Обходить Москву, прощаясь, – непосильная задача, даже и для молодых неутомимых ног, даже если только по главным местам. С каждого перекрестка – три-четыре пути, за каждой неизбранной улицей – свой потерянный обход. С утра побывали в канцелярии Александровского училища, где назначили им ещё к вечеру, потом последний раз в Университете, и на том дела кончились, всё остальное – прощальное, ненаправленное, для сердца только. И москвичи-то ненастоящие, приезжие, а как защемило, закружило – Москва-а-а, бросать не хочется, покидать больно. На просторных площадках у Храма Спасителя и всеми заведено здороваться-прощаться с Москвой. А оттуда только вдоль набережной сразу видишь два и три десятка конических вершин – домовых наверший, колоколен, кремлёвских башен. И-и потянули сами ноги по набережным, а набережные во сто шагов ширины, и что видно от домов и что видно от парапета – это разное. Приглашают мосты направо, там Третьяковка, да ведь времени нет, да хоть бы руками дотронуться до узорочной стенки, похлопать, погладить. Тогда через Кремль! – уж это единственная прогулка, уж такой нигде, а за делами вечно некогда, минуешь – но сегодня-то!… Кремль – город в городе, и Китай-город – в городе город, и Варварка, Ильинка, Никольская, плотно насыщенные резными и лепными домами, на каждом изломе – церквями, сегодня переполненными по Успеньеву дню, и по два монастыря ещё на каждой, зовут, обещают, кто боярские палаты, кто купецкую торговую тесноту. Знаешь, а может и хорошо, что никогда ни по какому плану Москва не строилась? городил каждый, как смыслил, и всякий уголок непохож на другой, и в этом она, Москва? Нам бы ещё и на бульвары, нам бы ещё и на пруды, нам пройти поклониться мимо Художественного, а в Охотном ряду по дороге брюхо набить, а потом бы по всем, по всем арбатским переулкам, – да когда же, слушай? ведь на Знаменку опять – за бумагами. А как у Пушкина не побывать на Страстной? На трамваи садиться? – это не мы, так не прощаются со студенческим прошлым. Уже – прошлым? уже мы не вернёмся? Нет, мы вернёмся! (Кто-то не вернётся, но неужели – мы?…) А будем ли ученье кончать? Непременно будем, а как же!…

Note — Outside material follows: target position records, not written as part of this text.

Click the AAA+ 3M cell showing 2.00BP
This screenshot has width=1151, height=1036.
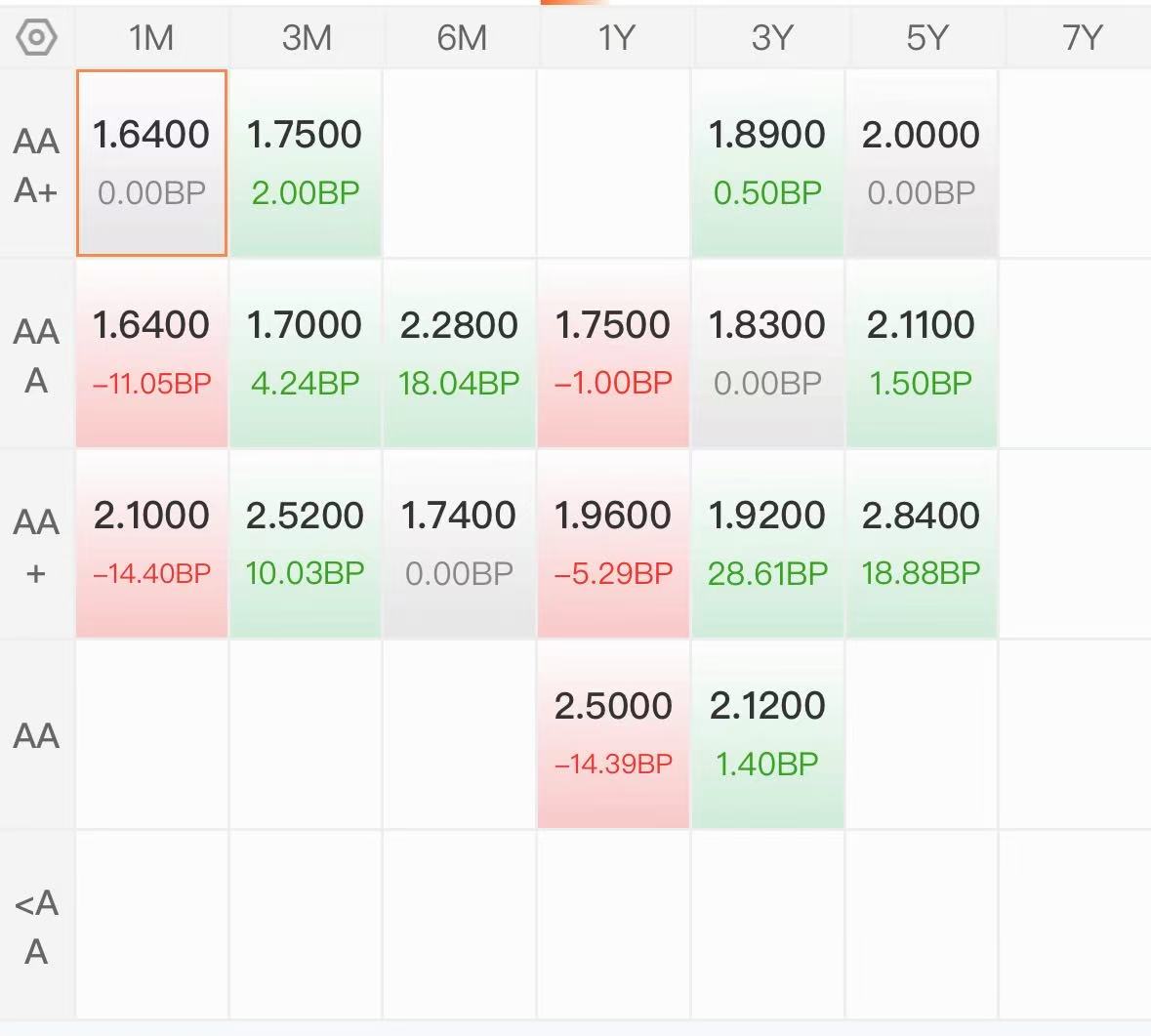tap(305, 162)
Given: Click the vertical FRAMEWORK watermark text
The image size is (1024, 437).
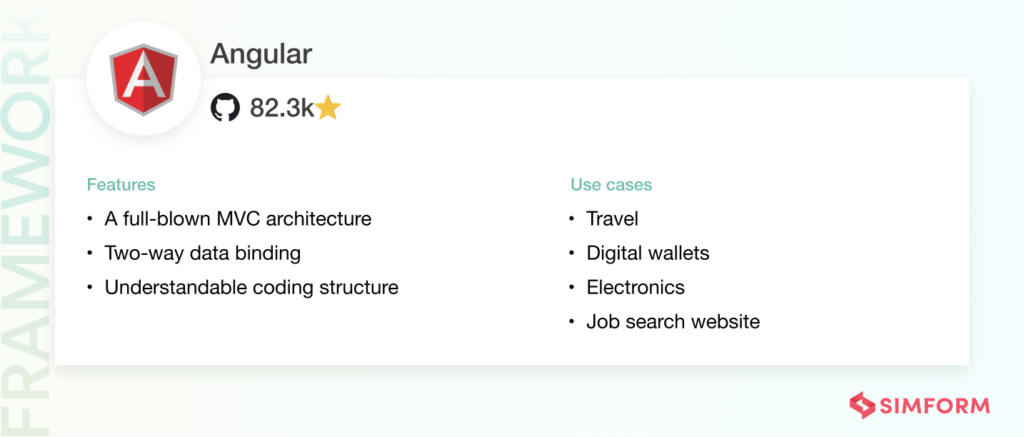Looking at the screenshot, I should click(25, 219).
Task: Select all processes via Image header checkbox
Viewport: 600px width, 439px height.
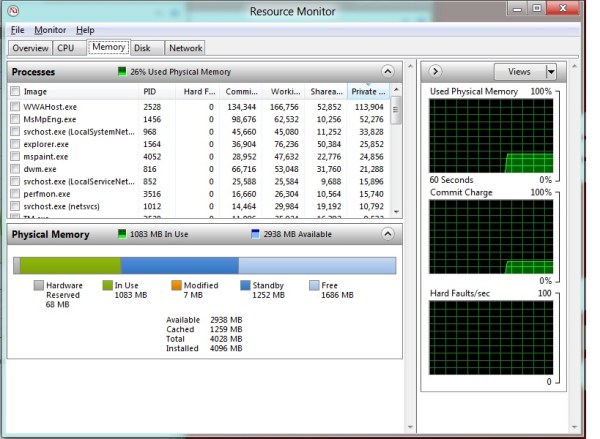Action: pyautogui.click(x=15, y=91)
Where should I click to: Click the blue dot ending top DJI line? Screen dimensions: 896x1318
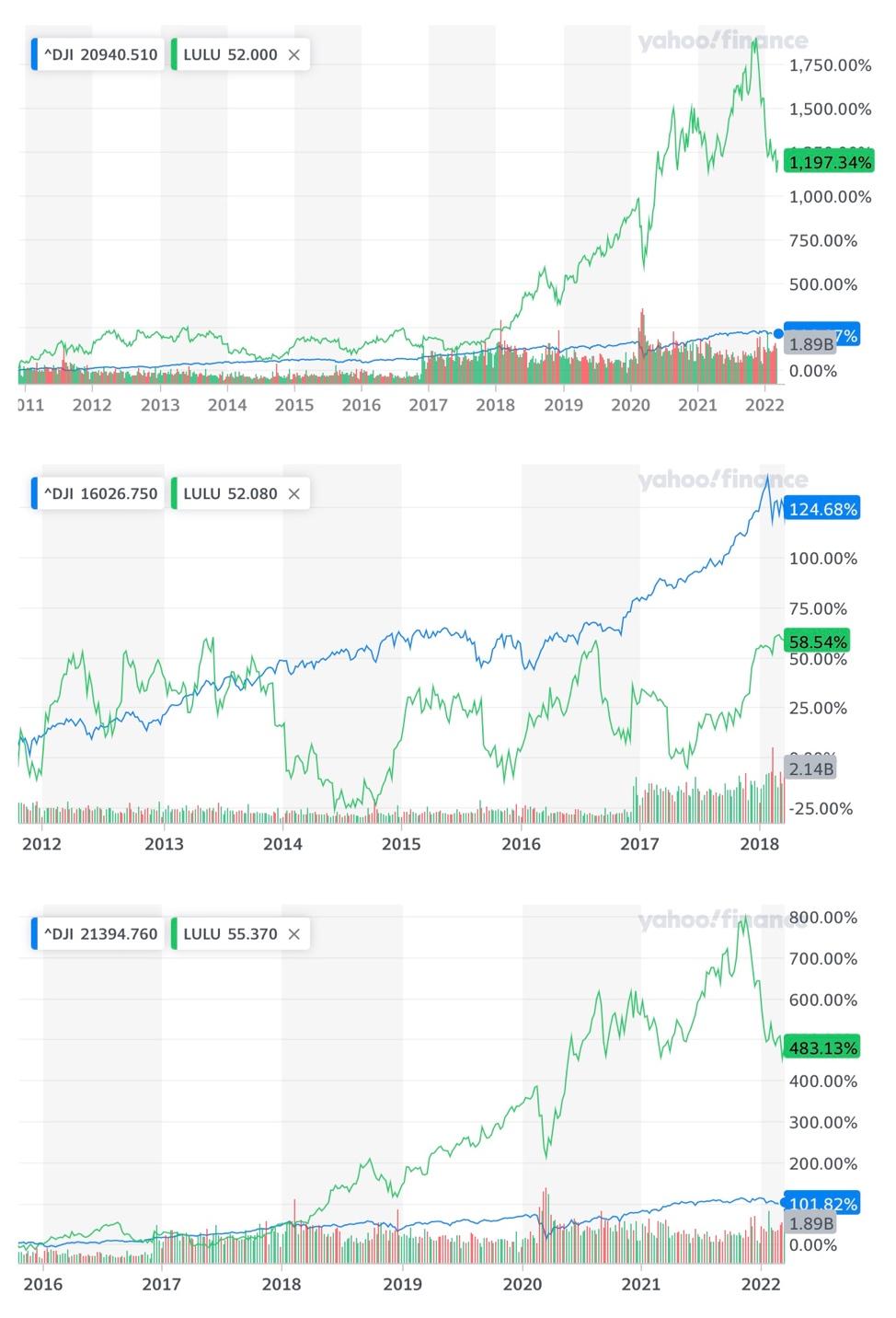tap(779, 334)
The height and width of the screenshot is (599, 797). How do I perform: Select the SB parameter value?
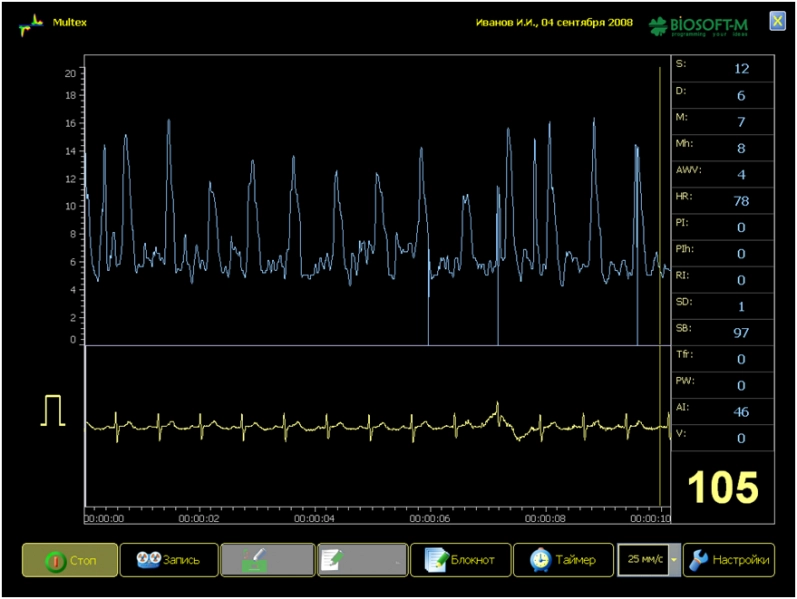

Что за чудо быть студентом в России! – кажется: все тобой любуются, все к тебе приветливы, открыты тебе все пути жизни!

Но – уходило… Последний день.

Оставались милые камни, оставались! И легки под подошвами уходящих становились тротуары и мостовые, как если б не во всю силу тяжести ступала на них нога. Саня и Котя, так недавно вышедшие на первую московскую вокзальную площадь робкими южными парубками, за два года узнали Москву, полюбили, а вот уже в чём-то и превзошли её – и в этом своём превосходстве над ней особенно великодушно любили её сегодня.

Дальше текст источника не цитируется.